─── Selected text
Based upon oil flows Hormuz were 15-20% open at 3 to 4 mbpd last month (May) but yesterday 17 mbpd. This means Hormuz was 85% open. 17 mbpd is 85% of 20 mbpd. It was 20% open with complete opposition from Iran. And now it is 85% open. The ships know they are getting through. Until ships are hit and stopped why would they stop?
What actions are the US navy doing to keep it open and what is Iran doing in the last 24 hours to threaten to close. If Iran can’t carry out their threat to reclose the Strait then the US will have opened the Strait without having to give Iran anything. Nothing signed yet. It would be Iran proving they have no power.
Energy secretary Wright says 67 ships went through yesterday. There is some reports that the number of ships going through in the last hour has stopped or declined. But those sources talked about 21 ships the other day. If the ships passing turn off transponders but still go through then the oil and the traffic is not stopped. There will be issues around the data of ships with and without transponders.
──────
◆ **Problem to solve**:
Write out the Strait of Hormuz text between "What actions are" and "and without transponders.", inclusive, word for word.
─── Provided material
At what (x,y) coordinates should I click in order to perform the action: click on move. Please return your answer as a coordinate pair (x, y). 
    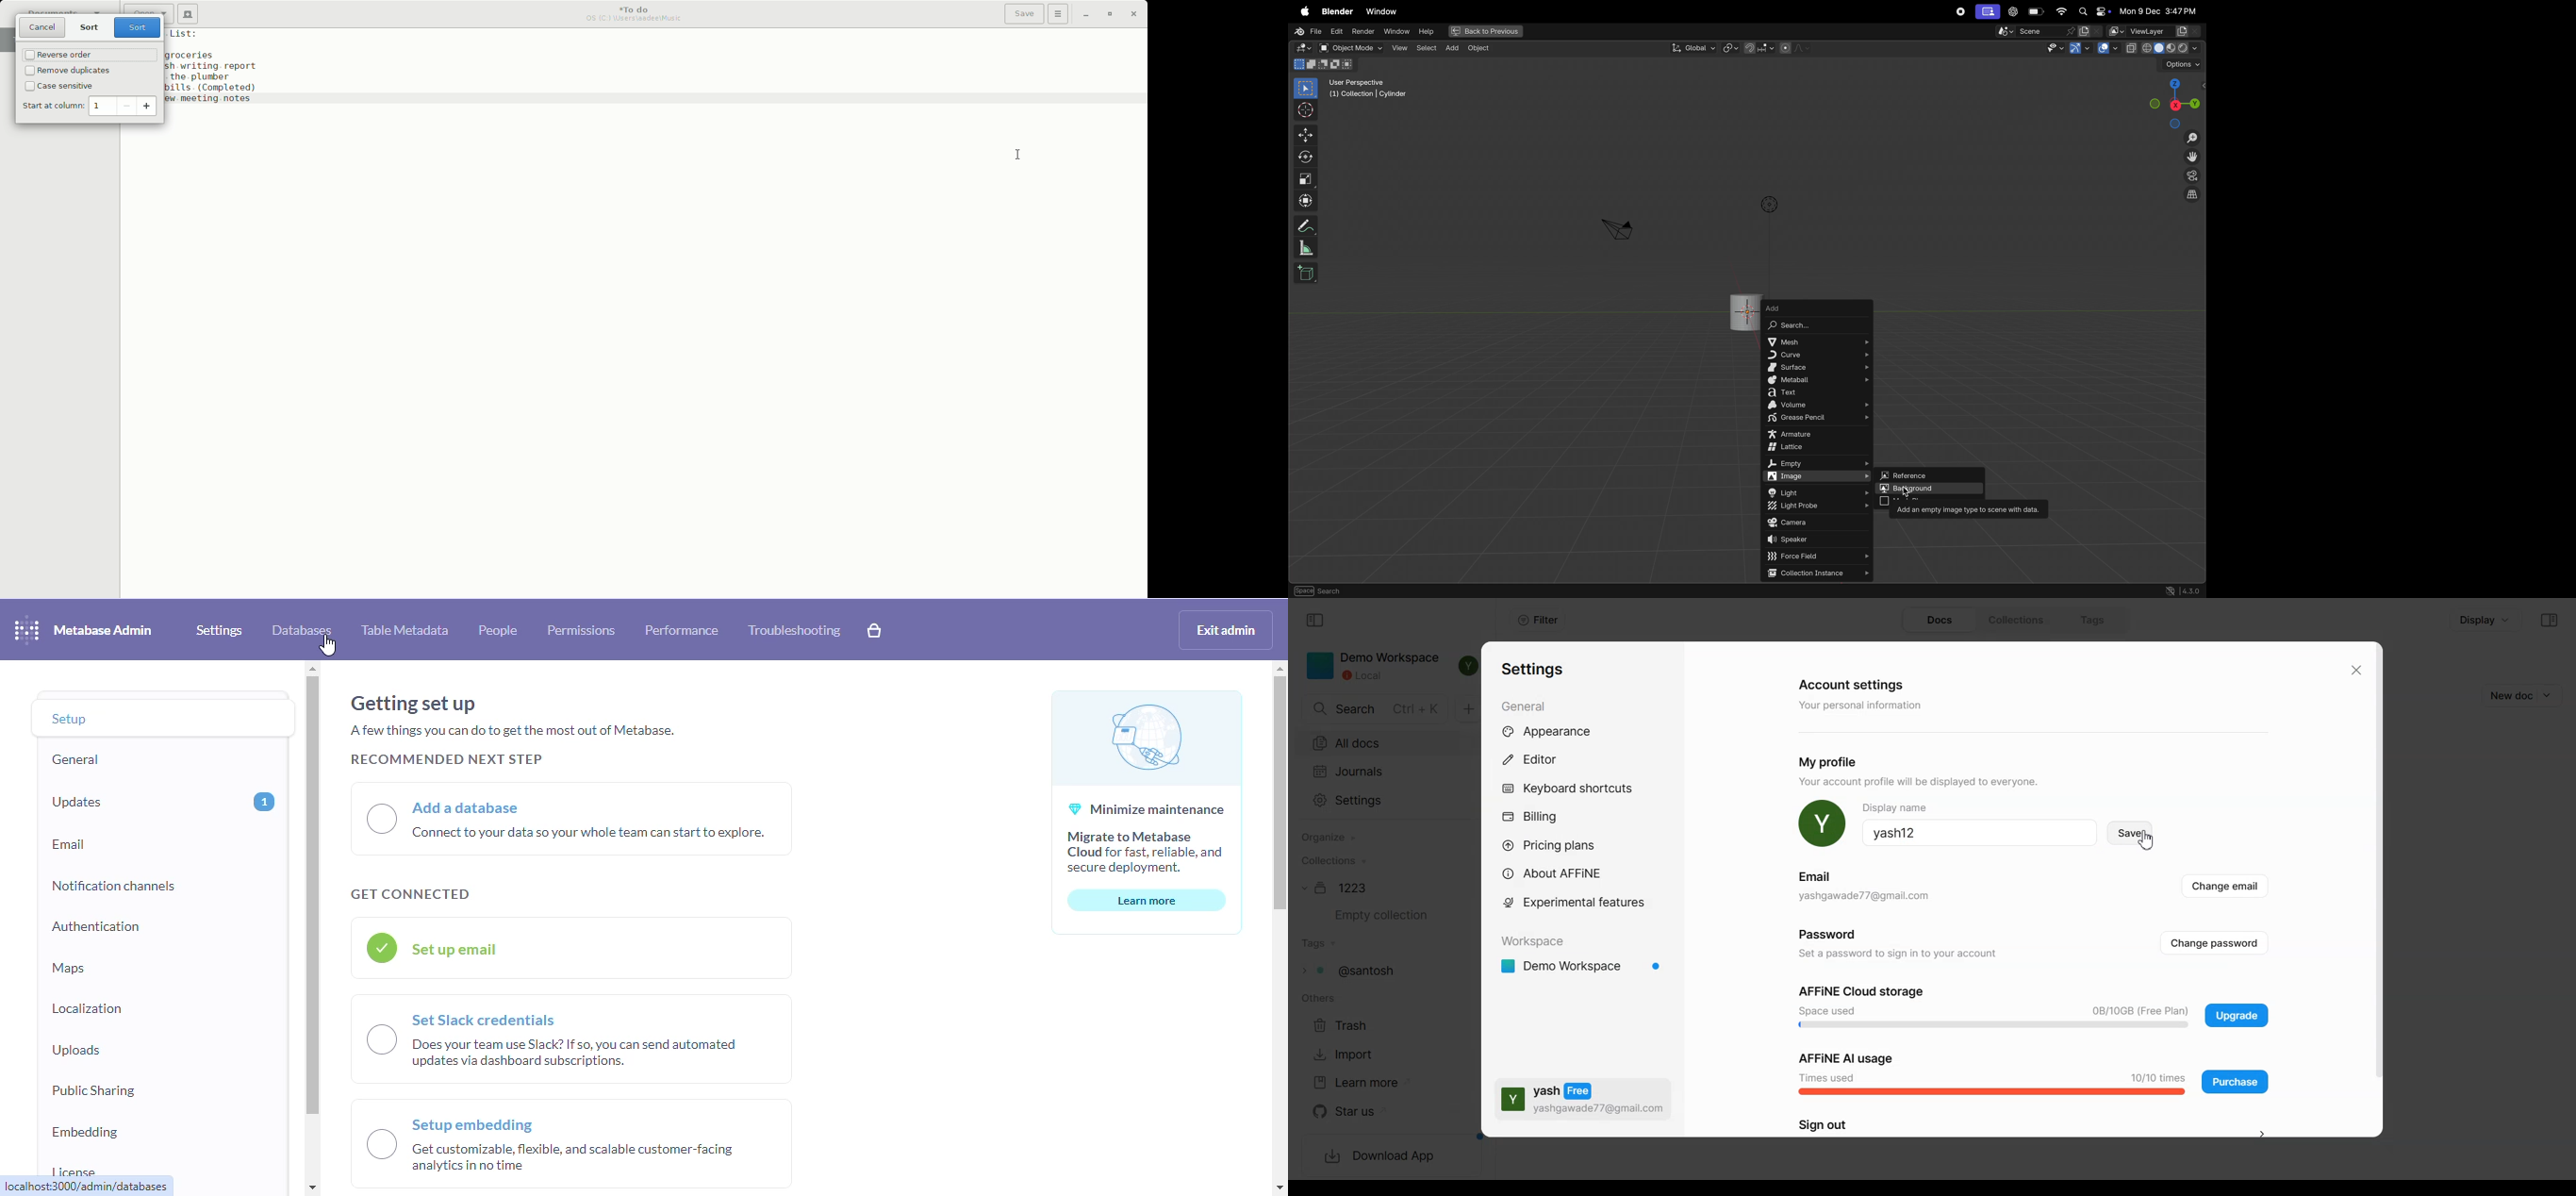
    Looking at the image, I should click on (1304, 135).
──────
◆ **Output for this exercise**:
What actions are the US navy doing to keep it open and what is Iran doing in the last 24 hours to threaten to close. If Iran can’t carry out their threat to reclose the Strait then the US will have opened the Strait without having to give Iran anything. Nothing signed yet. It would be Iran proving they have no power.
Energy secretary Wright says 67 ships went through yesterday. There is some reports that the number of ships going through in the last hour has stopped or declined. But those sources talked about 21 ships the other day. If the ships passing turn off transponders but still go through then the oil and the traffic is not stopped. There will be issues around the data of ships with and without transponders.